できそこないのフェアリーテイル (電撃文庫)

「きっとあなたには理解できない。私たちにとって、愛とは簒奪と束縛と同じ意味だから」

妖精に春が盗まれたといわれる常冬の町,ベン・ネヴィス.この灰色の町でひとり暮らしていた少年ウィルは,雪の中でたたずむ少女,ビビと出会う.妖精と対話できる「フェアリーテイル」であるというビビは,妖精に盗まれた大切なものを取り戻すため,この町を訪れたという.
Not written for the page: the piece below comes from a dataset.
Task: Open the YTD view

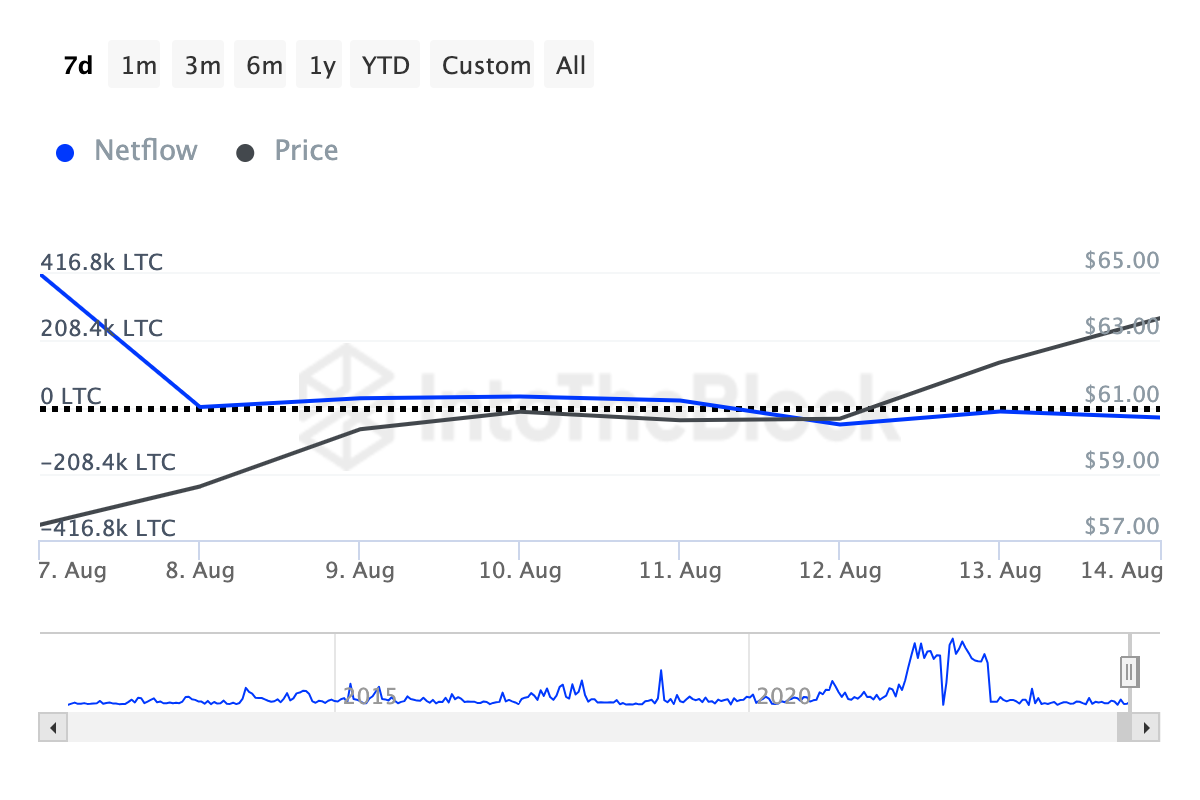Action: (x=385, y=64)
それぞれが失った「大切なもの」を取り戻すために,少年と少女が旅に出る.シェイクスピアをモデルにした主人公から語られる,愛をめぐる物語.ドルリー・レーン王立劇場やストラトフォード,ホームズとワトソンみたいな二人組も出てくるよ.

人間と妖精の叶わぬ悲恋を,「真夏の夜の夢」をモデルにした戯曲「夏夜ヴァルプルギスの囁き」を下敷きにして語ってゆく.妖精にとっての愛と,人間にとっての愛のすれ違いがなんとも切ない.原典に忠実なだけではなく,妖精の持つ奔放さ,神秘性,不気味さをしっかりと描いているのが良いと思う.ともすればどんどん重くなりそうな物語のなかで,天真爛漫なヒロインのビビがとてもまぶしく,物語自体が希望のあるものになっていたように思う.とても良いファンタジーだと思います.